### Task requirements
Rewrite all of the records below, changing every "icon" to "symbol" and leaving everything else as it is.

### Entries provided
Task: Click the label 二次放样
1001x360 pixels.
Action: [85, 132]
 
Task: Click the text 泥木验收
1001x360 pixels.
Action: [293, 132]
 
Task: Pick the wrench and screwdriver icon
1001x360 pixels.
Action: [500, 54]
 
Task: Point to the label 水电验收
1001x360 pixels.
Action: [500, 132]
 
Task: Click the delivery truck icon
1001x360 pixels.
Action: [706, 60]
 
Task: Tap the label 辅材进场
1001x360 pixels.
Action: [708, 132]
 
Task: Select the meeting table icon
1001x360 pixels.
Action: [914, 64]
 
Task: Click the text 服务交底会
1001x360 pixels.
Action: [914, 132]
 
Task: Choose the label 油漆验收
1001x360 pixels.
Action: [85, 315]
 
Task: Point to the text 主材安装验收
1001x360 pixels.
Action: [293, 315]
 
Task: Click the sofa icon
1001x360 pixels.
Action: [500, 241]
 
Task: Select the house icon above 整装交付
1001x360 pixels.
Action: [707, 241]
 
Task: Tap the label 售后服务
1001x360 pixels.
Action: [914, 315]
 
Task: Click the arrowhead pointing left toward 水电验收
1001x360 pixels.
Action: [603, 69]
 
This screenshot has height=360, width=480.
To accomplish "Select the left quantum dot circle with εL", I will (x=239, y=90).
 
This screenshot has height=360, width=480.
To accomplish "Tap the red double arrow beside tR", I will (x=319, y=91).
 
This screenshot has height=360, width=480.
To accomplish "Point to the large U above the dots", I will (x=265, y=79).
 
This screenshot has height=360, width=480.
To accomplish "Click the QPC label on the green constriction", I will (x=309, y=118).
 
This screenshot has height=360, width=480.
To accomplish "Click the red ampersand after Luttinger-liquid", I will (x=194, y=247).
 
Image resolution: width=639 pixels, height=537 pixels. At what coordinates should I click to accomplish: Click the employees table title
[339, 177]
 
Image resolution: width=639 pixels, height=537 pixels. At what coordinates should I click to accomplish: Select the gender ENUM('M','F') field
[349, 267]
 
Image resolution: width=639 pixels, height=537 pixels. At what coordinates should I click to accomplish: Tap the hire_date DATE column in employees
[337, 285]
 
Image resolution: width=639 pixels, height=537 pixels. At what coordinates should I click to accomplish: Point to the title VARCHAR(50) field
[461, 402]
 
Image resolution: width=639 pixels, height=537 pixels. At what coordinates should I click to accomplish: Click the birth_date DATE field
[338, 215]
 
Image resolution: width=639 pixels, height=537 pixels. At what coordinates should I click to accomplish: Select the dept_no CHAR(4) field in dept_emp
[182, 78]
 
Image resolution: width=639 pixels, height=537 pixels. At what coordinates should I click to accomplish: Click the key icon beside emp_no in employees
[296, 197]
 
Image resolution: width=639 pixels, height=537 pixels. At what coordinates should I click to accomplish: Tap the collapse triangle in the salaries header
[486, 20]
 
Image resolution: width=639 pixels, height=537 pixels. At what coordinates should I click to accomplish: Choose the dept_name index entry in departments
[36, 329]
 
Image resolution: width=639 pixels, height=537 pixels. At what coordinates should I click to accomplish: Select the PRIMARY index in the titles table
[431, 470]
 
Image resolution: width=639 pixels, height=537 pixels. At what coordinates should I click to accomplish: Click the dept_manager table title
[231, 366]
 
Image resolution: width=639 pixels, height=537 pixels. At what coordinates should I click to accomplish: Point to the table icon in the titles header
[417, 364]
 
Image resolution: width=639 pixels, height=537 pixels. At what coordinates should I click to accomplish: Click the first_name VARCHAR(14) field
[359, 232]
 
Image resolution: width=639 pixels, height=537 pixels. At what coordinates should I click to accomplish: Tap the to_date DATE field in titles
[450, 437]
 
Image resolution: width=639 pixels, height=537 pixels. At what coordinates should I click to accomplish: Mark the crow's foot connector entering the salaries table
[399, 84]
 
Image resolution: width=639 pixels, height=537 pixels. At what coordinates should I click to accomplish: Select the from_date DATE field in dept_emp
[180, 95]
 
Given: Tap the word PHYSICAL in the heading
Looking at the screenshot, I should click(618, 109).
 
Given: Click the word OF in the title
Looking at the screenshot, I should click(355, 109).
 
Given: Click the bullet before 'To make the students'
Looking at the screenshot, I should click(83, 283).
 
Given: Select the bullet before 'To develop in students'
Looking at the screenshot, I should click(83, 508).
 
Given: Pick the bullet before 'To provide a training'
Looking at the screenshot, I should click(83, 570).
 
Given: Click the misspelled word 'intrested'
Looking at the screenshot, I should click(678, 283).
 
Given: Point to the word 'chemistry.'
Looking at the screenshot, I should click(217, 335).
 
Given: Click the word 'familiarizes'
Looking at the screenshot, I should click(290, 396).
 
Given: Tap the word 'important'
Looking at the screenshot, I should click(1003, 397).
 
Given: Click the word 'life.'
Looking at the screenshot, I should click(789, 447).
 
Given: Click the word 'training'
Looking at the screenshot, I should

### Right answer
Task: Click the label 二次放样
1001x360 pixels.
Action: [85, 132]
 
Task: Click the text 泥木验收
1001x360 pixels.
Action: [293, 132]
 
Task: Pick the wrench and screwdriver symbol
1001x360 pixels.
Action: [500, 54]
 
Task: Point to the label 水电验收
1001x360 pixels.
Action: [500, 132]
 
Task: Click the delivery truck symbol
1001x360 pixels.
Action: [706, 60]
 
Task: Tap the label 辅材进场
1001x360 pixels.
Action: [708, 132]
 
Task: Select the meeting table symbol
1001x360 pixels.
Action: [914, 64]
 
Task: Click the text 服务交底会
1001x360 pixels.
Action: [914, 132]
 
Task: Choose the label 油漆验收
1001x360 pixels.
Action: [85, 315]
 
Task: Point to the text 主材安装验收
1001x360 pixels.
Action: [293, 315]
 
Task: Click the sofa symbol
1001x360 pixels.
Action: [500, 241]
 
Task: Select the house symbol above 整装交付
1001x360 pixels.
Action: [707, 241]
 
Task: Tap the label 售后服务
1001x360 pixels.
Action: [914, 315]
 
Task: Click the arrowhead pointing left toward 水电验收
1001x360 pixels.
Action: [603, 69]
 
This screenshot has height=360, width=480.
To accomplish "Select the left quantum dot circle with εL", I will (x=239, y=90).
 
This screenshot has height=360, width=480.
To accomplish "Tap the red double arrow beside tR", I will (x=319, y=91).
 
This screenshot has height=360, width=480.
To accomplish "Point to the large U above the dots", I will (x=265, y=79).
 
This screenshot has height=360, width=480.
To accomplish "Click the QPC label on the green constriction", I will (x=309, y=118).
 
This screenshot has height=360, width=480.
To accomplish "Click the red ampersand after Luttinger-liquid", I will (x=194, y=247).
 
Image resolution: width=639 pixels, height=537 pixels. At what coordinates should I click to accomplish: Click the employees table title
[339, 177]
 
Image resolution: width=639 pixels, height=537 pixels. At what coordinates should I click to accomplish: Select the gender ENUM('M','F') field
[349, 267]
 
Image resolution: width=639 pixels, height=537 pixels. At what coordinates should I click to accomplish: Tap the hire_date DATE column in employees
[337, 285]
 
Image resolution: width=639 pixels, height=537 pixels. At what coordinates should I click to accomplish: Point to the title VARCHAR(50) field
[461, 402]
 
Image resolution: width=639 pixels, height=537 pixels. At what coordinates should I click to accomplish: Click the birth_date DATE field
[338, 215]
 
Image resolution: width=639 pixels, height=537 pixels. At what coordinates should I click to accomplish: Select the dept_no CHAR(4) field in dept_emp
[182, 78]
 
Image resolution: width=639 pixels, height=537 pixels. At what coordinates should I click to accomplish: Click the key symbol beside emp_no in employees
[296, 197]
 
Image resolution: width=639 pixels, height=537 pixels. At what coordinates should I click to accomplish: Tap the collapse triangle in the salaries header
[486, 20]
 
Image resolution: width=639 pixels, height=537 pixels. At what coordinates should I click to accomplish: Choose the dept_name index entry in departments
[36, 329]
 
Image resolution: width=639 pixels, height=537 pixels. At what coordinates should I click to accomplish: Select the PRIMARY index in the titles table
[431, 470]
 
Image resolution: width=639 pixels, height=537 pixels. At what coordinates should I click to accomplish: Click the dept_manager table title
[231, 366]
 
Image resolution: width=639 pixels, height=537 pixels. At what coordinates should I click to accomplish: Point to the table symbol in the titles header
[417, 364]
 
Image resolution: width=639 pixels, height=537 pixels. At what coordinates should I click to accomplish: Click the first_name VARCHAR(14) field
[359, 232]
 
Image resolution: width=639 pixels, height=537 pixels. At what coordinates should I click to accomplish: Tap the to_date DATE field in titles
[450, 437]
 
Image resolution: width=639 pixels, height=537 pixels. At what coordinates should I click to accomplish: Mark the crow's foot connector entering the salaries table
[399, 84]
 
Image resolution: width=639 pixels, height=537 pixels. At what coordinates should I click to accomplish: Select the from_date DATE field in dept_emp
[180, 95]
 
Given: Tap the word PHYSICAL in the heading
Looking at the screenshot, I should click(618, 109).
 
Given: Click the word OF in the title
Looking at the screenshot, I should click(355, 109).
 
Given: Click the bullet before 'To make the students'
Looking at the screenshot, I should click(83, 283).
 
Given: Select the bullet before 'To develop in students'
Looking at the screenshot, I should click(83, 508).
 
Given: Pick the bullet before 'To provide a training'
Looking at the screenshot, I should click(83, 570).
 
Given: Click the misspelled word 'intrested'
Looking at the screenshot, I should click(678, 283).
 
Given: Point to the word 'chemistry.'
Looking at the screenshot, I should click(217, 335).
 
Given: Click the word 'familiarizes'
Looking at the screenshot, I should click(290, 396).
 
Given: Tap the word 'important'
Looking at the screenshot, I should click(1003, 397).
 
Given: Click the word 'life.'
Looking at the screenshot, I should click(789, 447).
 
Given: Click the word 'training'
Looking at the screenshot, I should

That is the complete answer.